# [PROBLEM TO SOLVE]
Reprint all of the data below exactly as shown and skip every image.

(Stored records)

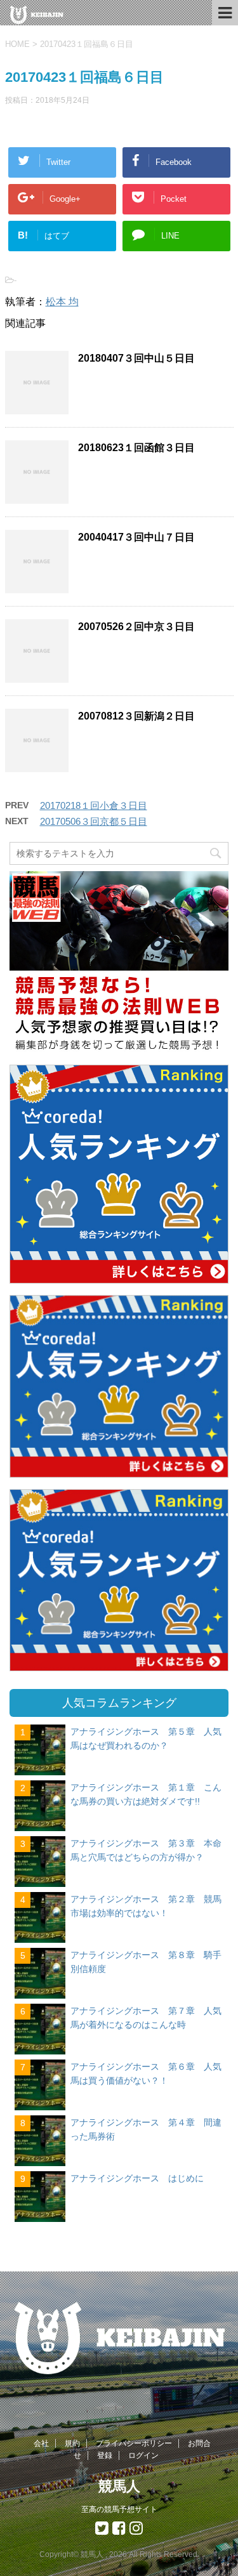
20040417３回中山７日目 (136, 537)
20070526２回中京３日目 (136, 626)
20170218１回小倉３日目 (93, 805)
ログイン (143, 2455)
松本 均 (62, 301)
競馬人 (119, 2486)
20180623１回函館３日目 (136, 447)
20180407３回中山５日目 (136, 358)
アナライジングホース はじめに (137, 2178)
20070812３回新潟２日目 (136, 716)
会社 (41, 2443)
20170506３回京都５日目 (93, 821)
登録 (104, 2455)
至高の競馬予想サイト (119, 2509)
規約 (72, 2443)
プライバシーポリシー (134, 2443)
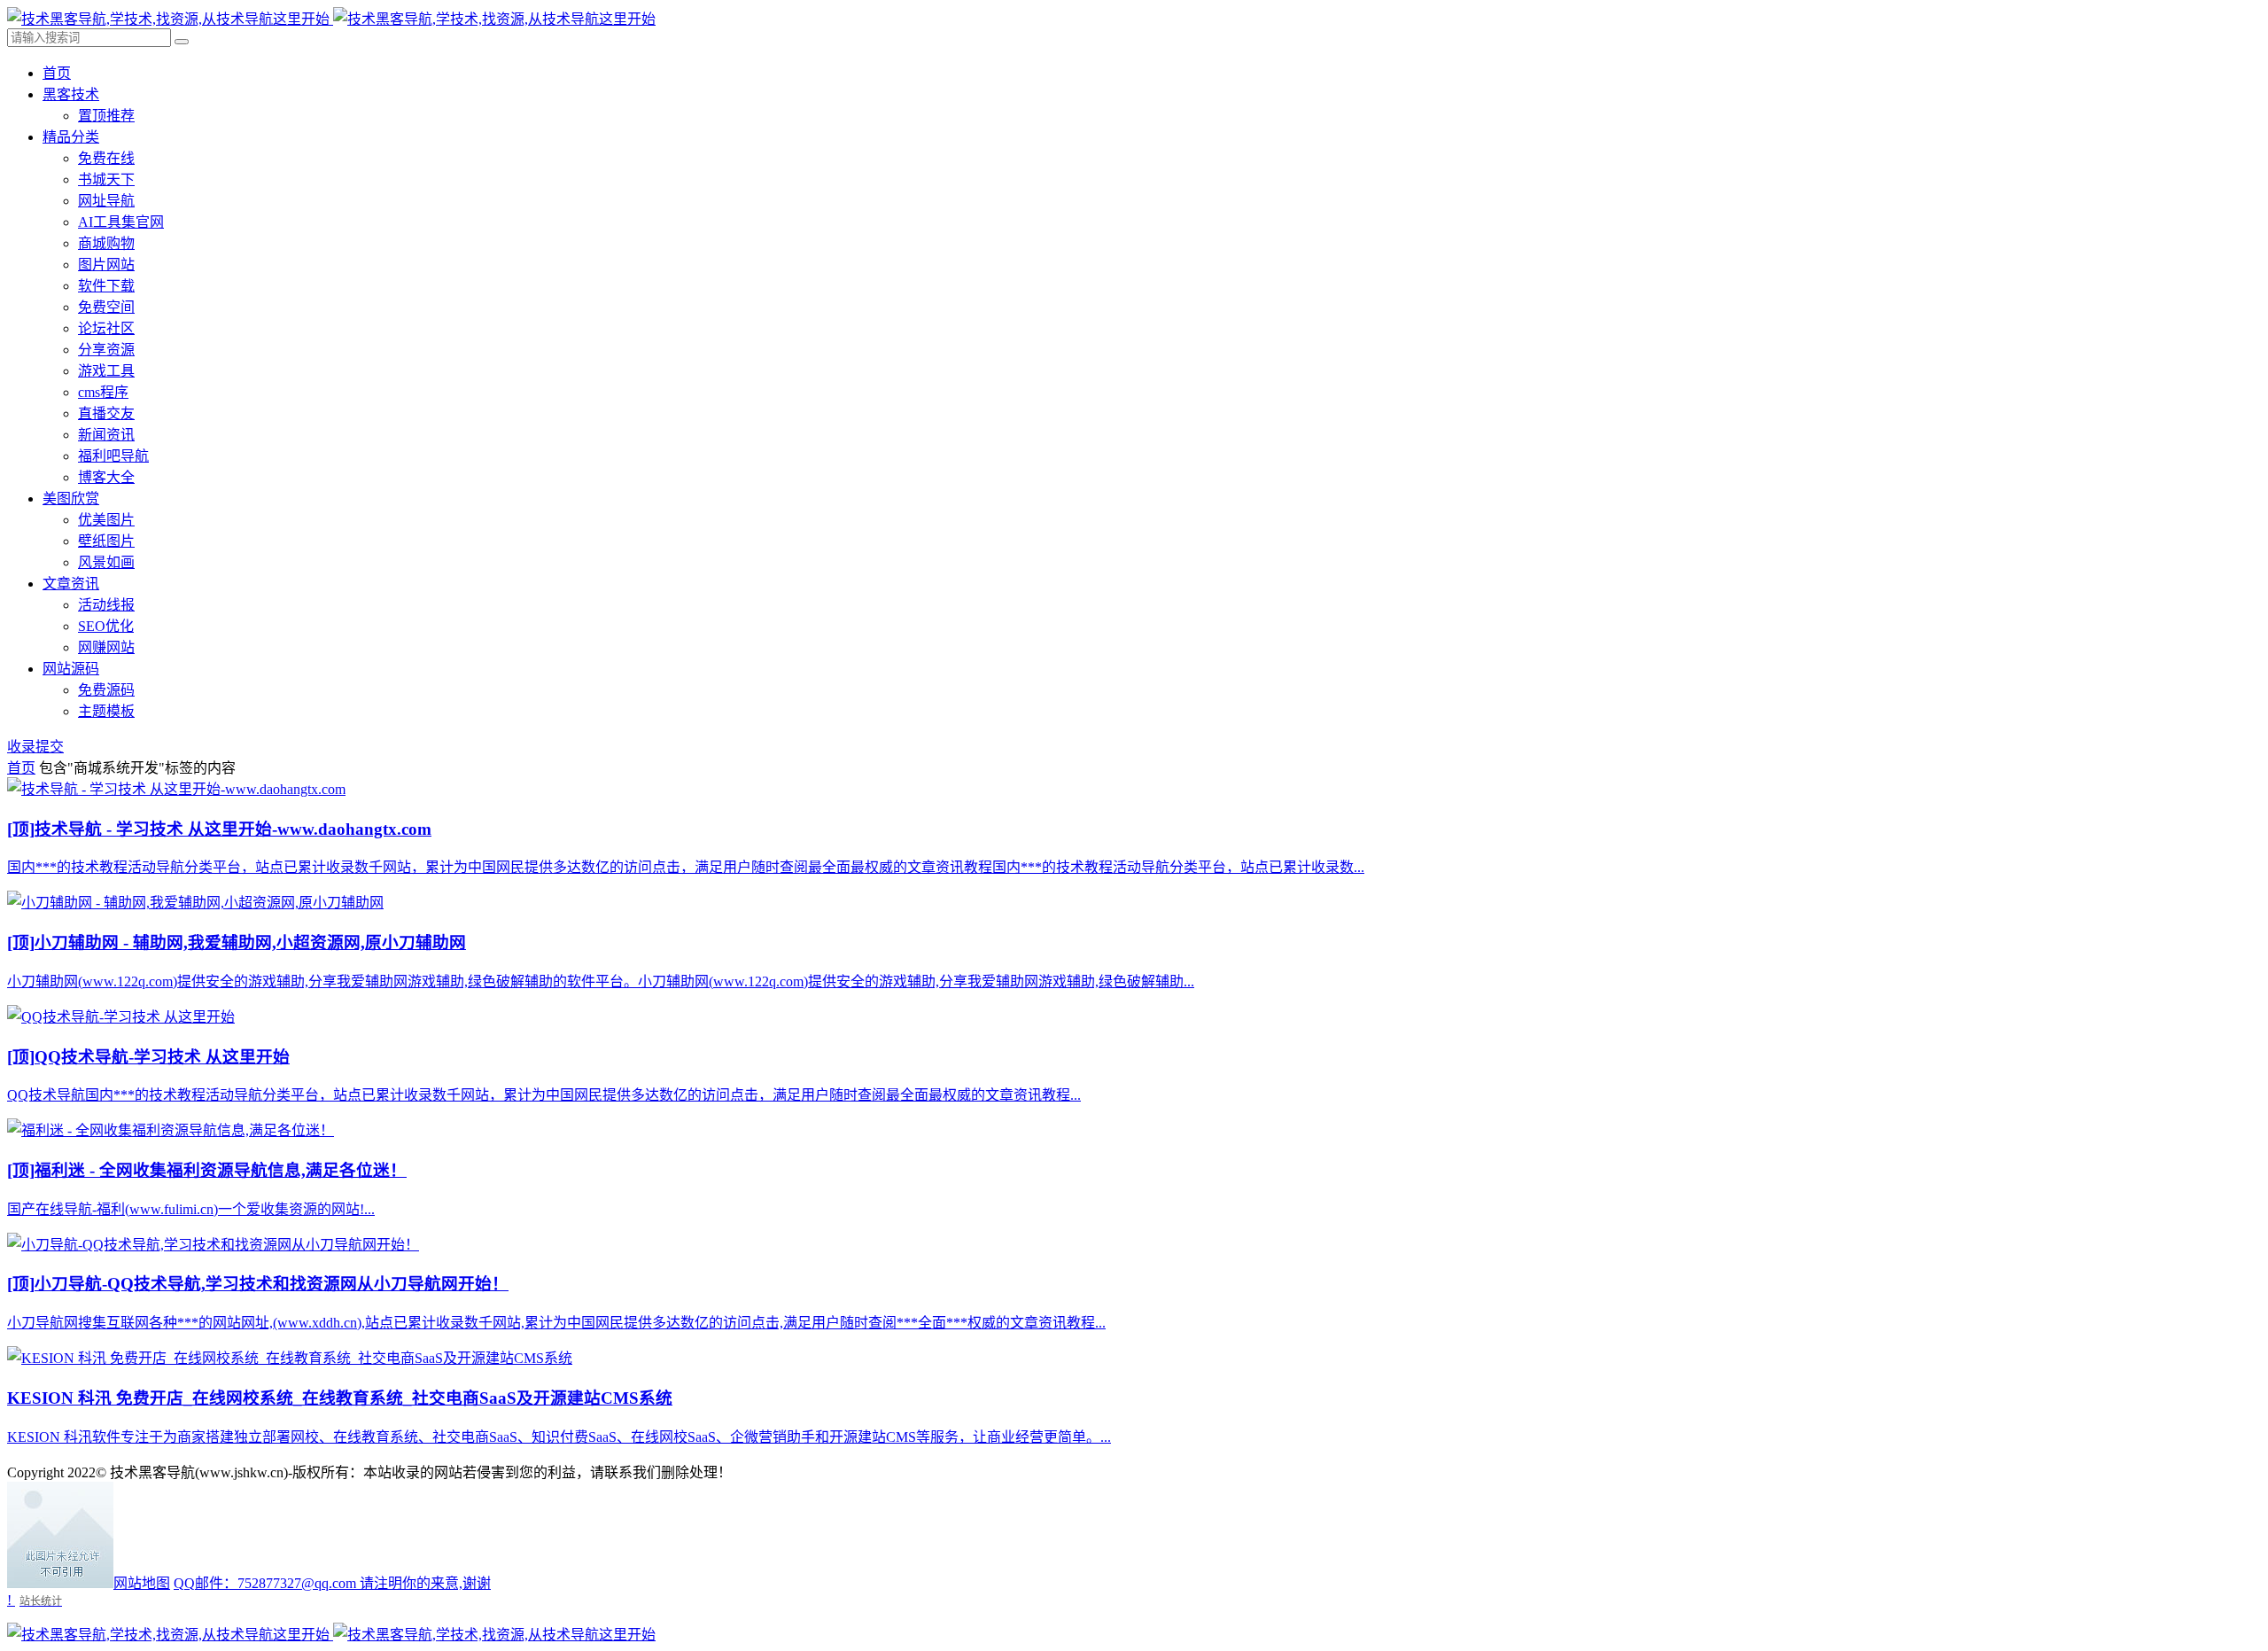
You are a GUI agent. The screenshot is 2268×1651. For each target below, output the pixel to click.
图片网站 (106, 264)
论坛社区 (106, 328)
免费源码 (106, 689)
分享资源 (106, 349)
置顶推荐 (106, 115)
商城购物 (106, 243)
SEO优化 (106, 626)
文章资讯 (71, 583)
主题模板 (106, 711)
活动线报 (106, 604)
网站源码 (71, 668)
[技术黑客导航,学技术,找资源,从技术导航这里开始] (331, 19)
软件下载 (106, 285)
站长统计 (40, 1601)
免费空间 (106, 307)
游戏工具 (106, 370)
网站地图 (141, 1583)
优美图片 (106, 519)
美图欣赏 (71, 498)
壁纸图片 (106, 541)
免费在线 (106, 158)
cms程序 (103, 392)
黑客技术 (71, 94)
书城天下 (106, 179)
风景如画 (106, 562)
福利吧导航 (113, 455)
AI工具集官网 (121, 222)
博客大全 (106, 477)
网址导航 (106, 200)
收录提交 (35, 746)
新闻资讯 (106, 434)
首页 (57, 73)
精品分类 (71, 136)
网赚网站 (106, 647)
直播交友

# [EXERCISE OUTPUT]
20040417３回中山７日目 (136, 537)
20070526２回中京３日目 (136, 626)
20170218１回小倉３日目 (93, 805)
ログイン (143, 2455)
松本 均 (62, 301)
競馬人 (119, 2486)
20180623１回函館３日目 (136, 447)
20180407３回中山５日目 (136, 358)
アナライジングホース はじめに (137, 2178)
20070812３回新潟２日目 (136, 716)
会社 (41, 2443)
20170506３回京都５日目 (93, 821)
登録 (104, 2455)
至高の競馬予想サイト (119, 2509)
規約 (72, 2443)
プライバシーポリシー (134, 2443)
You are a GUI agent. The screenshot is 2268×1651. For each target below, output the pixel to click.
图片网站 (106, 264)
论坛社区 (106, 328)
免费源码 (106, 689)
分享资源 (106, 349)
置顶推荐 (106, 115)
商城购物 (106, 243)
SEO优化 (106, 626)
文章资讯 (71, 583)
主题模板 (106, 711)
活动线报 (106, 604)
网站源码 (71, 668)
[技术黑客导航,学技术,找资源,从技术导航这里开始] (331, 19)
软件下载 (106, 285)
站长统计 (40, 1601)
免费空间 (106, 307)
游戏工具 (106, 370)
网站地图 (141, 1583)
优美图片 (106, 519)
美图欣赏 (71, 498)
壁纸图片 (106, 541)
免费在线 (106, 158)
cms程序 (103, 392)
黑客技术 (71, 94)
书城天下 (106, 179)
风景如画 (106, 562)
福利吧导航 (113, 455)
AI工具集官网 (121, 222)
博客大全 (106, 477)
网址导航 (106, 200)
收录提交 (35, 746)
新闻资讯 (106, 434)
首页 (57, 73)
精品分类 (71, 136)
网赚网站 (106, 647)
直播交友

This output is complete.